Regulation of collagen synthesis by ascorbic acid: Characterization of the role of ascorbate-stimulated lipid peroxidation

Abstract

Recently, we have described the ability of traditional lipid peroxidation inhibitors to inhibit ascorbate-stimulated collagen synthesis. In order to characterize further this effect, we have tested the ability of known and potential inhibitors of lipid peroxidation for their effects on ascorbate-stimulated collagen synthesis and lipid peroxidation. In our experiments, mannitol, a water soluble antioxidant, had no effect on ascorbate-induced collagen synthesis nor on lipid peroxidation. However, α-tocopherol, which is a lipophilic antioxidant, inhibited both effects of ascorbate. Superoxide dismutase, catalase, and their polyethylene glycol conjugate forms did not inhibit the ascorbate-stimulated collagen synthesis or lipid peroxidation.

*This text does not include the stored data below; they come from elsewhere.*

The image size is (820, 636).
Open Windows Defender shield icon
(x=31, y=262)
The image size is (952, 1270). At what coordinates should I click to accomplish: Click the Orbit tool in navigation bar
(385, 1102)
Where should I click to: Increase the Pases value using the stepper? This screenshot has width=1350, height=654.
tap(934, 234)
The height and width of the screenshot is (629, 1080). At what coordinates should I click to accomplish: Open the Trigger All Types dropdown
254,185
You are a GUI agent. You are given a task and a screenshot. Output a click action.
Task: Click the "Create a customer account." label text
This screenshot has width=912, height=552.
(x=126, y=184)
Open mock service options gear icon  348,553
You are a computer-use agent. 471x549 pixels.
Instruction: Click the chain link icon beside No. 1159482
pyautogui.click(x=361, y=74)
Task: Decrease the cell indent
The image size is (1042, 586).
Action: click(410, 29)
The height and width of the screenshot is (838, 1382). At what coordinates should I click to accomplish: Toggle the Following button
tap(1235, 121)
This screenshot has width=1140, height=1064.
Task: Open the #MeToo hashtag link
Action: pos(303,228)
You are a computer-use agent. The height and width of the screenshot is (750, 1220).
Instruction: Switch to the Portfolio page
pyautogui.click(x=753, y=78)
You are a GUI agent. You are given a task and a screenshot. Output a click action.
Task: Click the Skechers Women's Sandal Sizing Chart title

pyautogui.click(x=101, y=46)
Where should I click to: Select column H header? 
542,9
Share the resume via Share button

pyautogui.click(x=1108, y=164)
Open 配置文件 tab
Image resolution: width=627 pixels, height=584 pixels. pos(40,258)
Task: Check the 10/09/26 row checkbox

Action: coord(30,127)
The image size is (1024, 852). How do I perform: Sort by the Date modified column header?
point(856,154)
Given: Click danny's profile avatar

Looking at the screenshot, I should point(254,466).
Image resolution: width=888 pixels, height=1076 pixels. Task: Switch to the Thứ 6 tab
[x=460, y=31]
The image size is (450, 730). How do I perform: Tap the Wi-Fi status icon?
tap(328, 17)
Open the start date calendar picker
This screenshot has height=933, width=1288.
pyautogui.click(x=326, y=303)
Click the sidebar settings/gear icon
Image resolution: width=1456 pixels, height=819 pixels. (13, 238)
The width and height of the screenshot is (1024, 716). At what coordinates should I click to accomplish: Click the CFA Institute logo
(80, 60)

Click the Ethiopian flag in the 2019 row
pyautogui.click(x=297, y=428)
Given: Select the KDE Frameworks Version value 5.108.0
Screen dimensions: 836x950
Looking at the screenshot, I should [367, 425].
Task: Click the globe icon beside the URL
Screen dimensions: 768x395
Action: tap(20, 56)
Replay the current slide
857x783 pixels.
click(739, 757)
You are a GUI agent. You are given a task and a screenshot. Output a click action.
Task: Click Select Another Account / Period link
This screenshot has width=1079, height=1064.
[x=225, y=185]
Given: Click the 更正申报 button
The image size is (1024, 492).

In addition, no effect was seen with the oxygen radical scavengers isopropanol, ethanol, or dimethyl sulfoxide. Two iron chelators, o-phenanthroline and α,α-dipyridyl, both inhibited ascorbate-induced lipid peroxidation and collagen synthesis, consistent with the previously described iron-dependence of lipid peroxidation by ascorbate. These results support a correlation between collagen synthesis and lipid peroxidation and provide a theory for the mechanism of ascorbic acid regulation of collagen synthesis.